I write some graph visualization tools for around two years now, and I missed several occasions to work fully on a specific case – most of the time because the tools I had with me at the time did not fit exactly to the dataset. But that time I have been luckier: I was finishing a first version of my new SiGMa core, when I wanted some data to play with. I found the @psychemedia’s Friendviz (Twitter network visualized with Protovis), and tried to feed my graph visualization core with Web APIs.
Especially, I played with Github API, and I showed it to a colleague, Franck, who made at linkfluence last year a really nice visualization of the followers network of Github. So, I showed my prototype to him, and he told me that he was actually not only reprocessing Github’s data to do a new visualization, but also that he was looking for an interactive way to explore his results. Here is how we started to work on StarGit.
I will focus here on the choices we made about ergonomy and interface. If you are interested about the data or the server-side technologies, you should take a look at Franck’s blog post about StarGit.

What we wanted:
The goal was to make possible for a Github user to see his ego-centered network, like with InMaps for LinkedIn users.
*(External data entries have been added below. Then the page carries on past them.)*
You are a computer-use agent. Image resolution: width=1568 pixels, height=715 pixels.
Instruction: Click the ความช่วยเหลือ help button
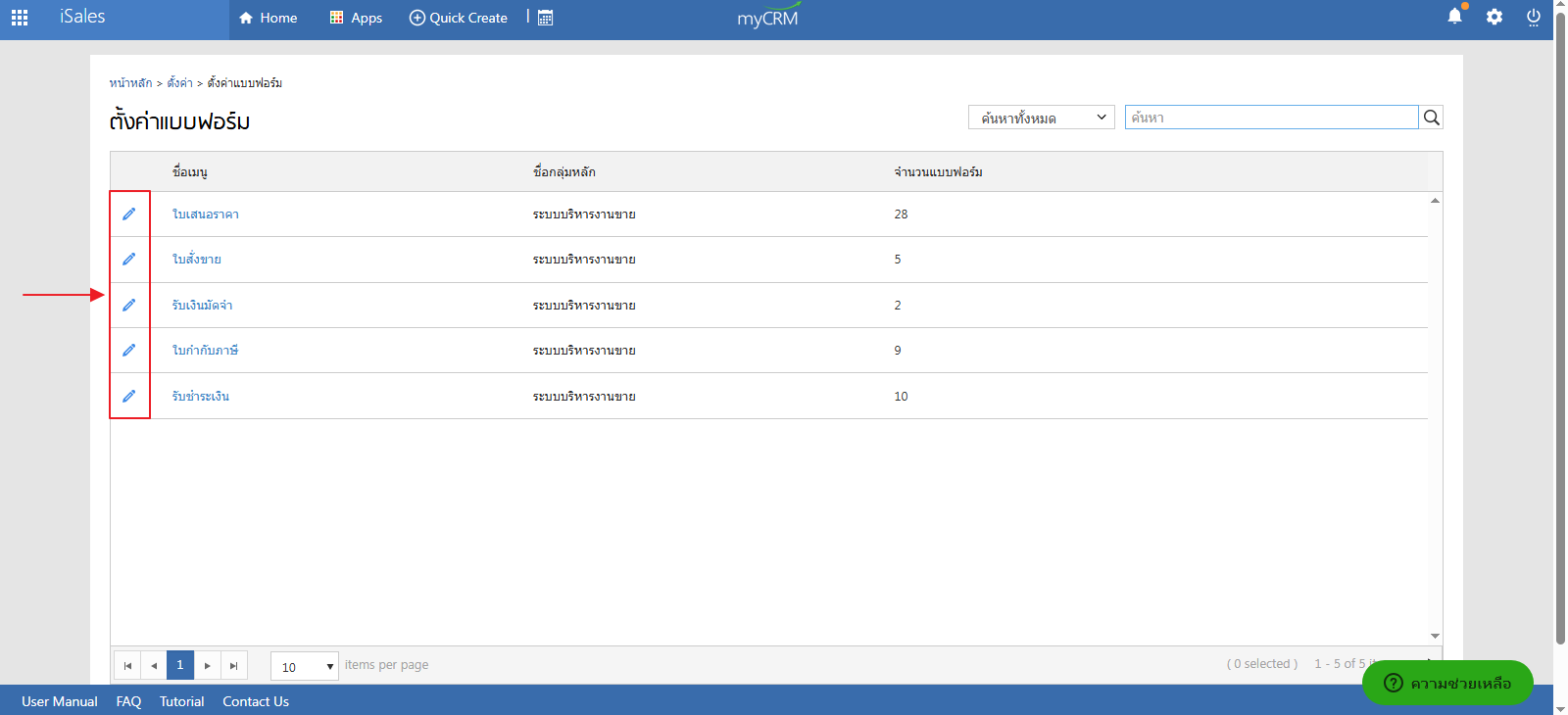[x=1446, y=683]
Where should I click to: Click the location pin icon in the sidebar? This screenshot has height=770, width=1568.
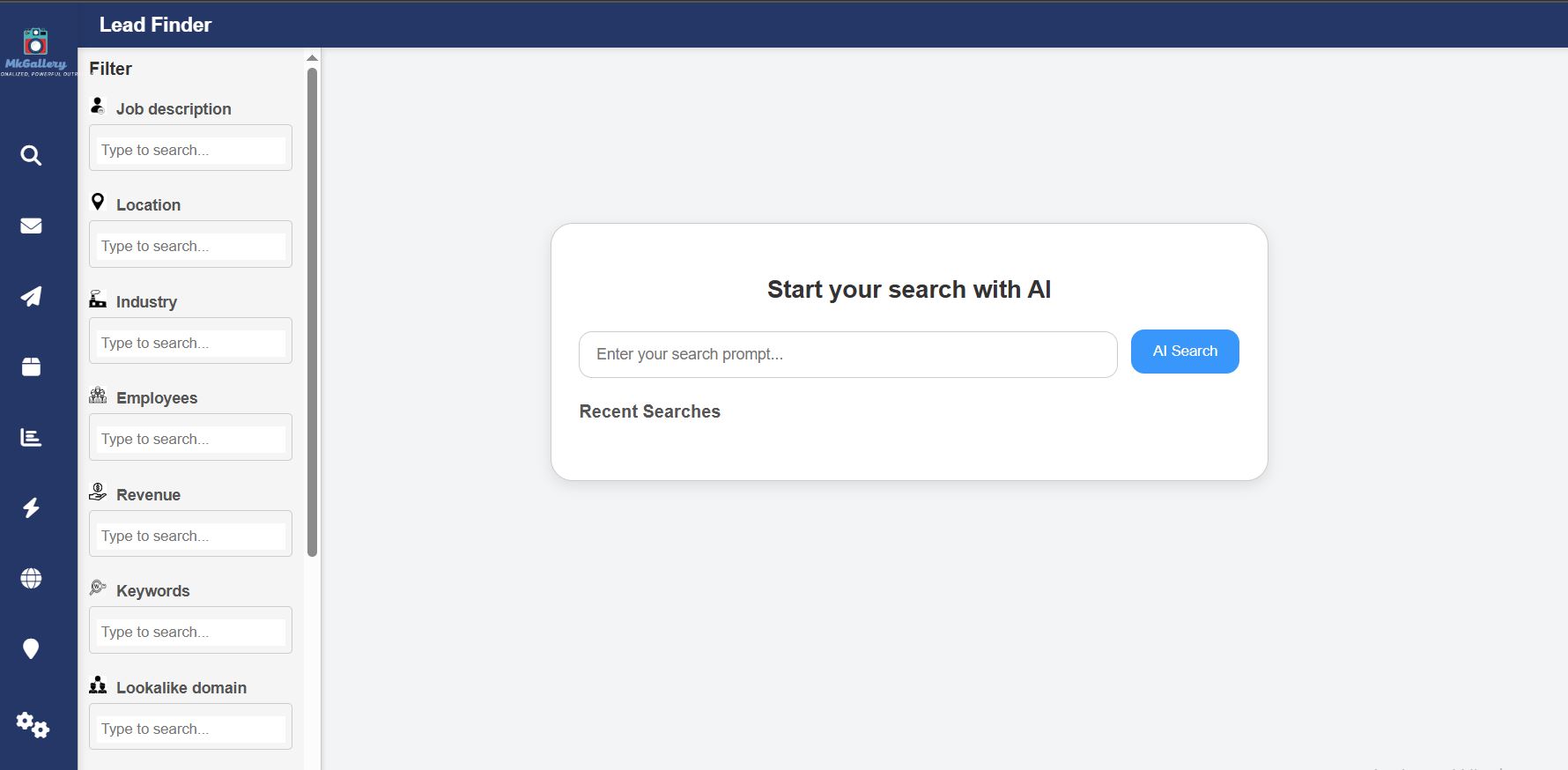point(31,648)
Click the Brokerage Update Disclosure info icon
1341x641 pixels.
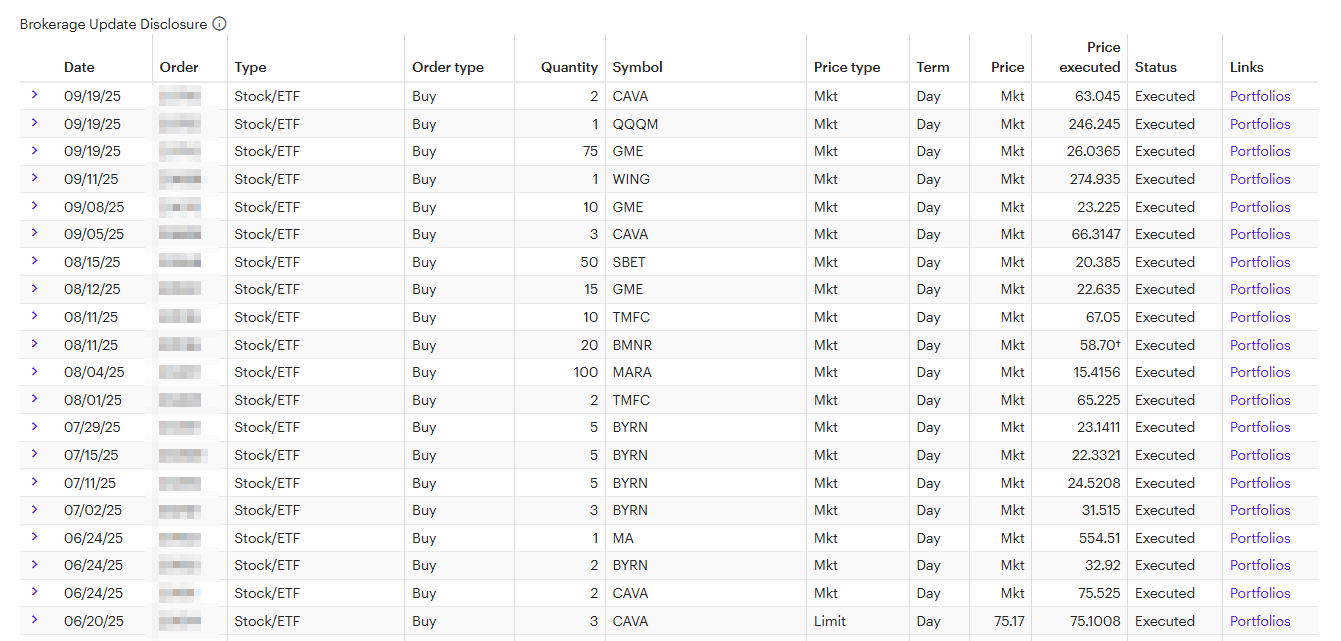pyautogui.click(x=220, y=24)
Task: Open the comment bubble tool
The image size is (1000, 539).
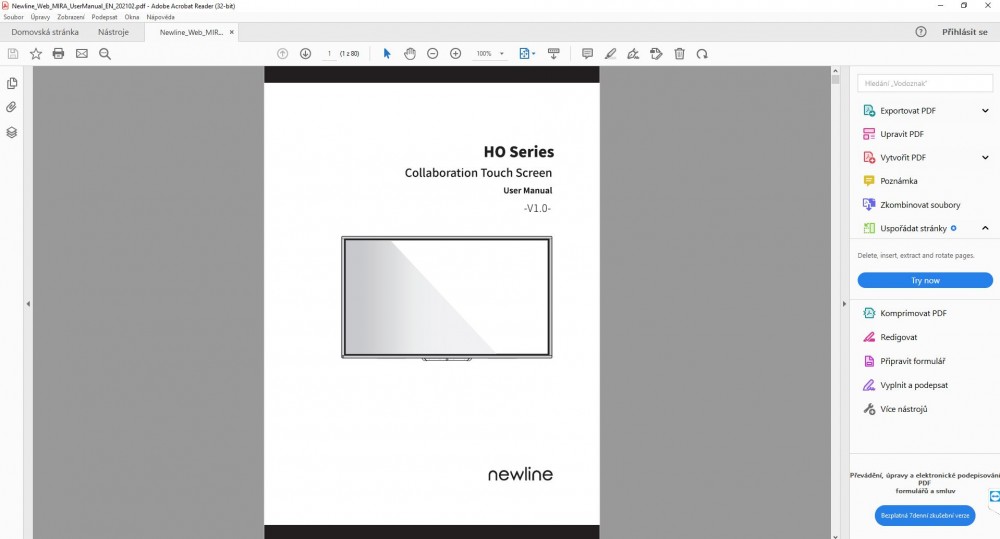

Since Franck is an active user of Github (which is not my case, I’ve never contributed to any project), he wanted to observe how programmers do collaborate with others, instead of the social network side of Github. So, lot of users will not appear on Stargit (including me, actually). But at the same time, that makes most of the networks definitely smaller than if it was followers networks, and made possible to use a client-side graph managment, instead of a server-side application that processes the networks, like with InMaps.
The graph:
It was not that easy to obtain for each user a graph that is significant, and also not to big to be well processed by the client application. Even with only the collaborations in the network, some “super-users” were still making some networks totally unbalanced. And also, lot of users do not have enough connections to make the graph interesting.
So, to make the networks relevant to watch:
- We include the frontiers in the graphs. So basically, a user will find his neighbors and their neighbors in his network.
- To avoid the “star effect” (if I have a neighbor who has 1000 neighbors I don’t care about, they will look like a huge star on my network, which is not what I want), we remove all the leaves (nodes with only one neighbor).
- We blacklisted the 100 biggest users, until we find a way to integrate them in the networks relevantly.
The interface:
The best Web interfaces I know to explore networks are most about visualizing a map (like the excellent linkfluence maps interface, or the recent Flashless Raphael Velt’s maps interface). The network has already its shape, users zoom and move the map like with Google Maps, and a caption is here to explain what mean the different graphic components (nodes sizes, nodes colors, etc).
At the same time, I personally enjoy playing with Gephi and chosing what I want to see in my graphs. For example, in Stargit, I mean that the user might like to see by himself if his nearest neighbors share his main programming language, or his country, or a specific project…
So, here is how works Stargit interface:
- An input field is at the same time the title of the network, and one way to change the network, by writing another user’s login.
- The nodes color and size are defined by two different comboboxes, and the user can chose what he wants to see in the network.
- When the user rolls the mouse over a node, the main information about this node (avatar, website, country, etc) will be displayed at the bottom-middle of the screen.
- When a user clicks on a node, it will display the network centered on this node.
About the layout algorithm, I implemented in SiGMa with a little help from my brother his fresh new ForceAtlas2, also available in Gephi (with a nice blog post about it). I will tell more about this new SiGMa core in a later post. The sources of the Flash project are available here.
Here it is, I hope you will enjoy browsing this huge and so much interesting database that is Github, with Stargit!